Extraocular dissemination is the main cause of death in patients with
retinoblastoma (RB) in developing countries, and there are few molecular markers that are useful for the evaluation of minimal disseminated disease. The
GD2 ganglioside is known to be expressed by RB cells that metastasize in bone marrow, and the activity of the
enzyme responsible for its synthesis,
GD2 synthase, can be detected in
neuroblastoma, which shares many phenotypic features with RB. The purpose of the present study was to optimize the detection of
GD2 synthase expression by reverse transcription-polymerase chain reaction (RT-PCR) followed by nested-PCR in human RB cell lines and patient samples.
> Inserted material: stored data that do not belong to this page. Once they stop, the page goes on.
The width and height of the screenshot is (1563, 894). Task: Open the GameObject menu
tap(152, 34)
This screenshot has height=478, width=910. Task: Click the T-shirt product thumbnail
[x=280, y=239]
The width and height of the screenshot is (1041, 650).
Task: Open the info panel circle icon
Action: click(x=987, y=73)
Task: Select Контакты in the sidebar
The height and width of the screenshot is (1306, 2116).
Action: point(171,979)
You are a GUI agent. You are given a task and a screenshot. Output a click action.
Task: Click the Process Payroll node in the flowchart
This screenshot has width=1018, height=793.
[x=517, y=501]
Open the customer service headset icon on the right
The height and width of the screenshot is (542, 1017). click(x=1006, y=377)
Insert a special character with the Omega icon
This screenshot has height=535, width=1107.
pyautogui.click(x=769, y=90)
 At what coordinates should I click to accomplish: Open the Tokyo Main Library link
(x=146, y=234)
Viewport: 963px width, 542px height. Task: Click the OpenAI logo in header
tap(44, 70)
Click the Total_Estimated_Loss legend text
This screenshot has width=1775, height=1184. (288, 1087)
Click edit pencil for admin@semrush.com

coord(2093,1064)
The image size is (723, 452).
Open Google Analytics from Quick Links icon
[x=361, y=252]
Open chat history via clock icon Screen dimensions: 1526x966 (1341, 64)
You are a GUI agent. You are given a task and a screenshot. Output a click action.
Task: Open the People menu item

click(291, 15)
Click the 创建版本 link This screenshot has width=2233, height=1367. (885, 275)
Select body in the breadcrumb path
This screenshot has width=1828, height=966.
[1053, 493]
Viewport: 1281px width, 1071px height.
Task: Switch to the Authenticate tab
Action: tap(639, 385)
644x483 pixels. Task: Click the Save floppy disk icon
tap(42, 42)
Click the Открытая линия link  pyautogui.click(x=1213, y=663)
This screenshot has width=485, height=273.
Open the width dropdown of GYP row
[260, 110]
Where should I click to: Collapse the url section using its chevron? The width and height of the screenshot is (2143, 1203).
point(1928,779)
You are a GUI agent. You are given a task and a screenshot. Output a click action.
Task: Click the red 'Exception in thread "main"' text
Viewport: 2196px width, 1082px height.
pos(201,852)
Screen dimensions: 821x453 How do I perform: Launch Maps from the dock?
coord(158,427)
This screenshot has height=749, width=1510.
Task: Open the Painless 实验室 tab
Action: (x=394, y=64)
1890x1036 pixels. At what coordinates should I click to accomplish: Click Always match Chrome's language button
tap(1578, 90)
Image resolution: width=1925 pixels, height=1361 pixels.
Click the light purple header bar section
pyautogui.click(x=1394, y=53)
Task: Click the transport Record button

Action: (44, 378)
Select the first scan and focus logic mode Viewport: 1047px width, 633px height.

The optimization strategy was carried out using the RB cell lines Y79 and WERI-Rb1 and specific primers designed for the human sequence of
GD2 synthase mRNA. We detected
GD2 synthase expression with at least 200 and 40 pg of total
RNA extracted from cultured RB cells using a first round of RT-PCR amplification or a second round of nested-PCR, respectively. We also confirmed the expression of
GD2 synthase by RT-PCR and immunohistochemical detection of the
ganglioside in human RB
tumors xenotransplanted in nude mice. Using
tumor bank specimens from eight RB patients, we were able to demonstrate the presence of
GD2 synthase mRNA in blood and cerebrospinal fluid samples in cases of extraocular dissemination of the
tumor. The sequence was not detected in samples derived from children with low-risk disease or healthy adult volunteers. Hence,
GD2 synthase mRNA detection through an optimized nested RT-PCR assay is a promising tool for the assessment of minimal disseminated disease in enucleated patients.